Early Harry Potter's thing of satirizing British culture and history was really good, like the wizard money being complicated and arbitrary like pre-decimalization British pounds were or how the rules of Quidditch are as impenetrable and chaotic as cricket.

Sleeveless
Dec 25, 2014

by Pragmatica
Hufflepuff is relatable to anyone who is competent but unexceptional and largely views school/work as an obligation you have to fulfill to support the rest of your life that you actually care about. They're only lazy and stupid in the way that you're not a team player for not going to TGIFridays on your own dime with your co-workers as part of your office's mandatory fun program.

Sleeveless
Dec 25, 2014

by Pragmatica

RBA Starblade posted:

I always wondered why the american exchange student wizard didn't solve the wizard hitler problem by going and getting a gun

We know that wizards and witches still use regular weapons because things like Godrick Gryffindor's sword exist, so there's no reason to think that they wouldn't also use guns. It's just that using a gun is the Harry Potter version of being a white dude with a mall katana and nobody wants to be around that guy.

Sleeveless
Dec 25, 2014

by Pragmatica

Pick posted:

They can literally summit up food out of nothing, even ignoring that some people still live with food insecurity, you could suddenly have cruelty free meat.

I assumed the magic was just summoning existing food because otherwise why would the school need a huge kitchen and staff of slaves to make food for everyone.

reignofevil posted:

The philosophical implications of turning a teacup into a mouse are stunning.

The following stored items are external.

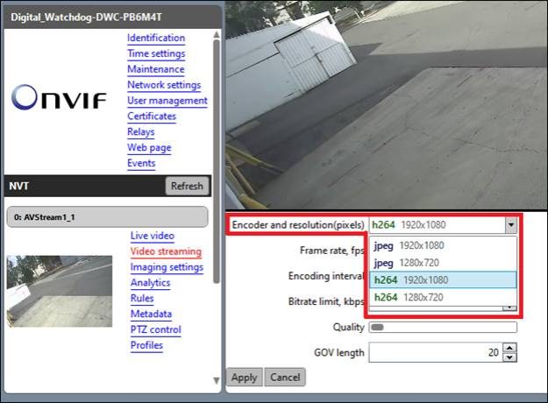Expand Encoder and resolution dropdown arrow
The image size is (548, 403).
(510, 225)
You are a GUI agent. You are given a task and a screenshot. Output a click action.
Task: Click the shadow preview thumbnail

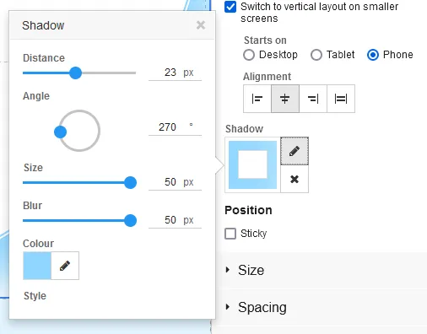[252, 164]
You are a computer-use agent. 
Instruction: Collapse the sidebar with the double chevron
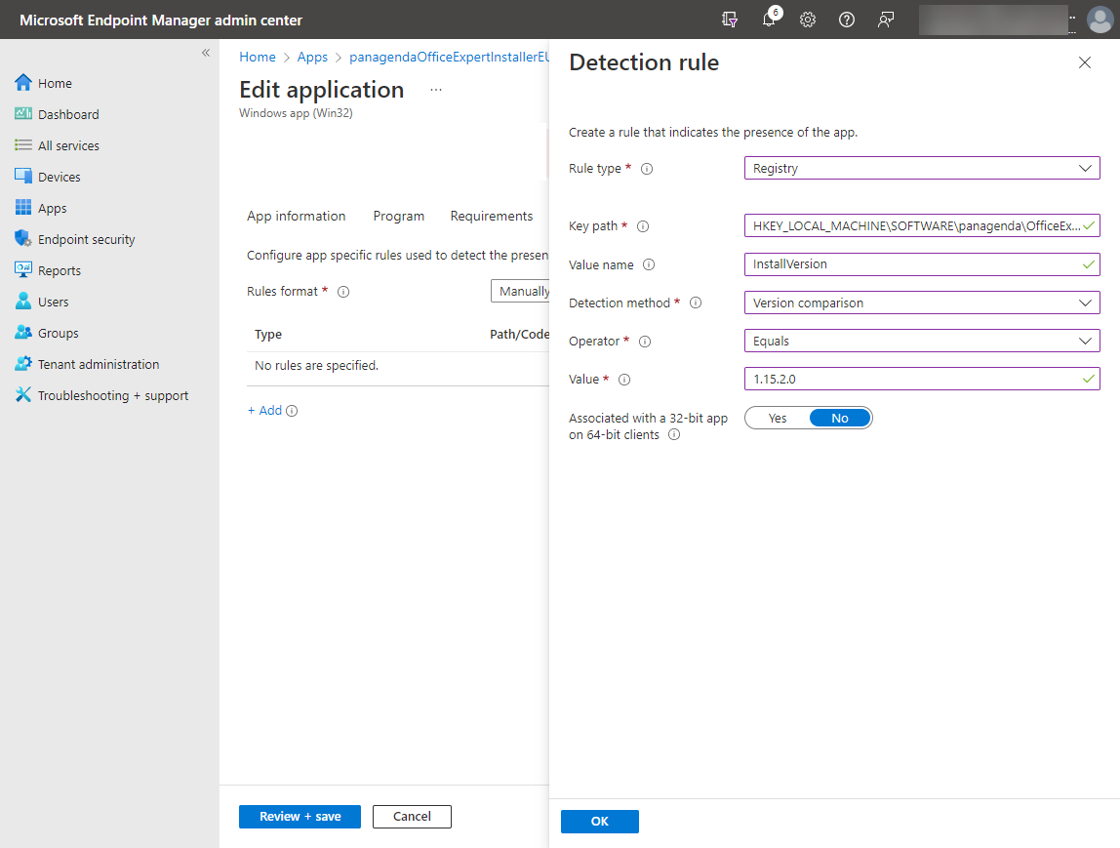pos(206,53)
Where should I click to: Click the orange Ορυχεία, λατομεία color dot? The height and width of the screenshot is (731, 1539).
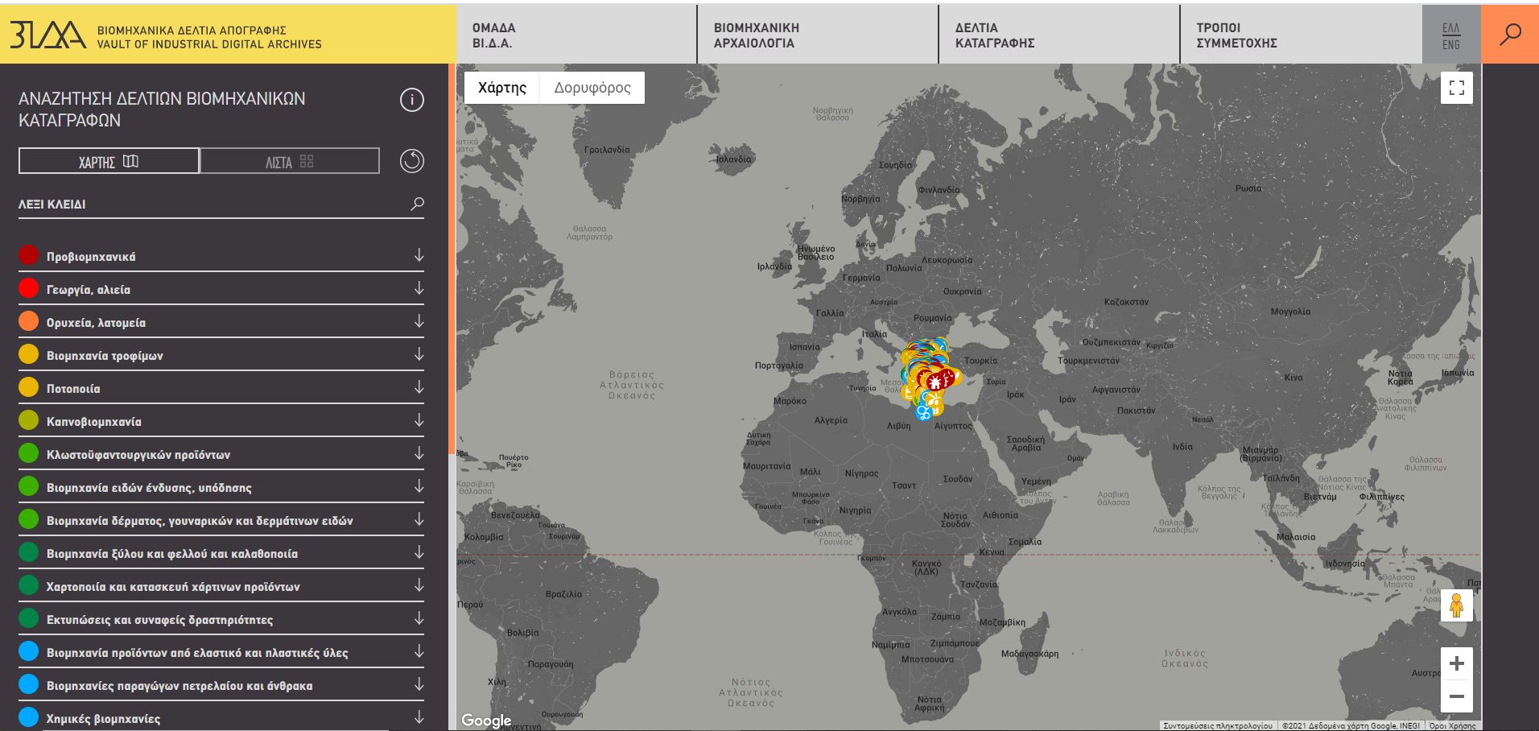click(x=28, y=321)
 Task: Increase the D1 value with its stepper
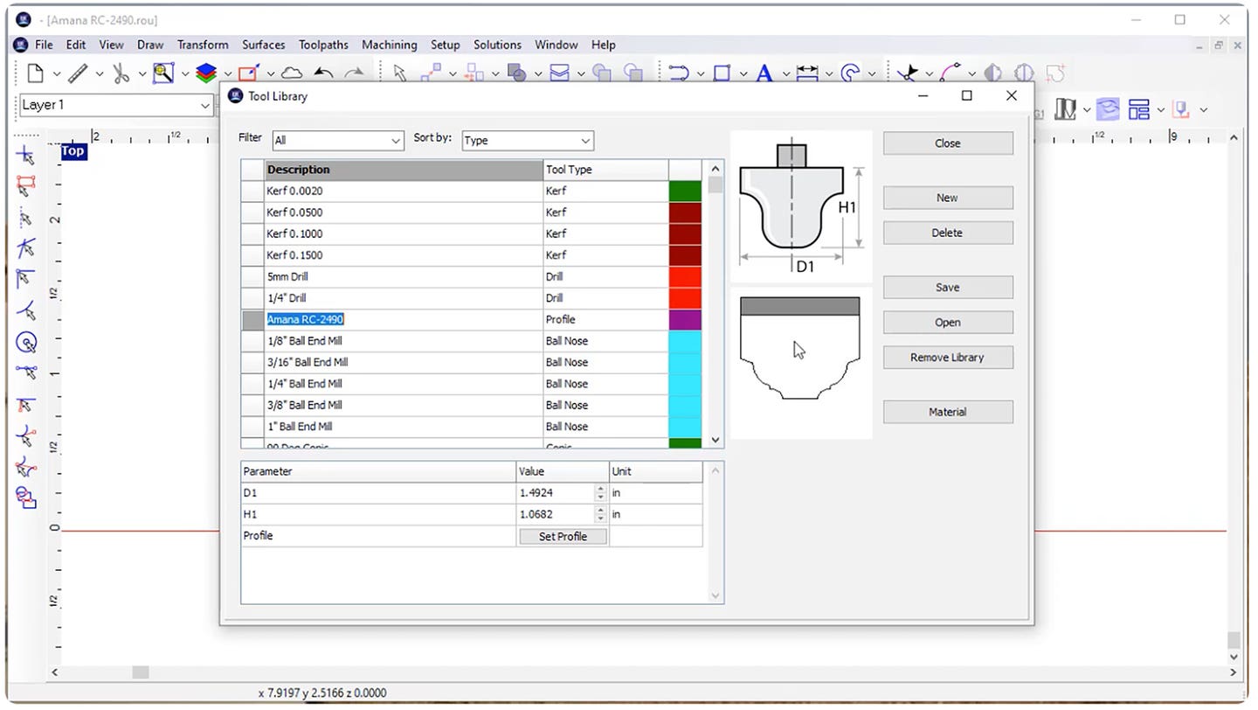[x=600, y=489]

For me the biggest existential nightmare of the books is how casually mind control and memory erasing is used on muggles by the wizarding world. Like the fundamental concept of consent and individuality just holds no weight on their leaders and they regularly casually just mind wipe people "for their own good". Like they put it on par with torture and murder when it's done to other wizards but blasting a campground owner into a shell of a person over the course of a weekend because they can't be assed to stay hidden.

Sleeveless
Dec 25, 2014

by Pragmatica
Considering that the books established that world leaders are aware of wizards and actively work with them to cover up wizarding-related disasters that are too big to hide from the public I'm just going to assume that means Harry Potter either failed to prevent 9/11 or actively worked to create the cover of the plane hijackings.

Sleeveless
Dec 25, 2014

by Pragmatica
Middle-aged Harry Potter swearing in interviews that if he hadn't missed his flight that fateful morning he could have stopped the hijackers.

Sleeveless
Dec 25, 2014

by Pragmatica
Ron, let me ask you a question. When you came pulling in here, did you notice a sign out in front of my house that said "Dead Muggle Storage"?

Sleeveless
Dec 25, 2014

by Pragmatica

Ghost Leviathan posted:

Impression I got, though I may be importing Dresden Files ideas (which has its own silliness but at least tries to be consistent in a bless-his-heart way) is that the wizard world is about 70 years or so behind the muggle one, since they have wireless radio, and given enough time and most of the old fuckers dying they eventually get the hang of technology and incorporate it into magic.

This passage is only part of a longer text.